Machine Learning on VMware Platform – Part 3 - Training versus Inference

Machine Learning on VMware Cloud Platform – Part 1 covered the three distinct phases: concept, training, and deployment, part 2 explored the data streams, the infrastructure components needed and vSphere can help with increasing resource utilization efficiency of ML platforms. In this part, I want to go a little bit deeper into the territory of training and inference workloads.

It would be best to consider the platform’s purpose when building an ML infrastructure. Are you building it for serving inference workloads, or are you building a training platform? Are there data science teams inside the organization that create and train the models themselves? Or will pre-trained models be acquired? Where will the trained (converged) model be deployed? Will it be in the data center, industrial sites, or retail locations?

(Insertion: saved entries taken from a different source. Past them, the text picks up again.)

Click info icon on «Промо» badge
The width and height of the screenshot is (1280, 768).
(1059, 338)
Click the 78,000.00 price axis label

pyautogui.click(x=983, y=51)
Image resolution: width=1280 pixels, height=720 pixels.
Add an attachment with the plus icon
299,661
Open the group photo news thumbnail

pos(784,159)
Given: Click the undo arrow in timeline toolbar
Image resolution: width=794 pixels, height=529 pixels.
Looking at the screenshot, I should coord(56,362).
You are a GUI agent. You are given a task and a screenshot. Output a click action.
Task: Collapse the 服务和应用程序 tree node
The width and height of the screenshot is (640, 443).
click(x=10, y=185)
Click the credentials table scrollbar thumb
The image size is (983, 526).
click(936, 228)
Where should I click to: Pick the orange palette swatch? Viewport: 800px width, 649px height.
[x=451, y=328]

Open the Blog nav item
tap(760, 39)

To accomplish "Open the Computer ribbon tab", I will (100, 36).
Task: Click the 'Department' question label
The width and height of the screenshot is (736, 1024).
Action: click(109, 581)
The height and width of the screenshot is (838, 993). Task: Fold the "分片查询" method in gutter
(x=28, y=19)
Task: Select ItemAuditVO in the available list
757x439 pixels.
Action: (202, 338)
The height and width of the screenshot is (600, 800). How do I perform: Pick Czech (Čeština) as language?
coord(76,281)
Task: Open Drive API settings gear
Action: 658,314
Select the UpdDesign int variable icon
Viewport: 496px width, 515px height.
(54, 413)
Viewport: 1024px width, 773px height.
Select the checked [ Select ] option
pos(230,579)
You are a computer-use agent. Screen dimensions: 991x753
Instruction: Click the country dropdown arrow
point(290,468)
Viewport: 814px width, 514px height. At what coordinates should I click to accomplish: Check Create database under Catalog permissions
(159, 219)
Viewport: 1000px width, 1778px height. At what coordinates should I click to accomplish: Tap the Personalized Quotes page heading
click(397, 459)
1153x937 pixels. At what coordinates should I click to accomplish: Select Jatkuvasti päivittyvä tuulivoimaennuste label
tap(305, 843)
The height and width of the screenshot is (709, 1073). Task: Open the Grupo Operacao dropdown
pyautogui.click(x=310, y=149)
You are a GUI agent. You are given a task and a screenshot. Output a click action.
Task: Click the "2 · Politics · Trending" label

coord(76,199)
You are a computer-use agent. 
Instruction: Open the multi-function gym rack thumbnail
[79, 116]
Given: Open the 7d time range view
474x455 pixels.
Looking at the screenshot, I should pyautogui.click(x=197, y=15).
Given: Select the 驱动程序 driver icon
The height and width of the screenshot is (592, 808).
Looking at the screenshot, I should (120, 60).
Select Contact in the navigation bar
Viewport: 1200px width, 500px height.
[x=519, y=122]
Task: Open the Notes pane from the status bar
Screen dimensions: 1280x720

From an IT architecture resource requirement perspective, these training and inference workloads differ in computational power and data stream requirements. One of the platform architect’s tasks is to create a platform that reduces the time to train. It’s the data scientist’s skill and knowledge to use the platform’s technology to reduce the time even more without sacrificing accuracy.

This part will dive into the key differences between training and inference workloads and their requirements. It helps you get acquainted with terminology and concepts used by data scientists and apply that knowledge to your domain of expertise. Ultimately, this overview helps set the stage for presenting an overview of the technical solutions of the vSphere platform that accelerate machine learning workloads.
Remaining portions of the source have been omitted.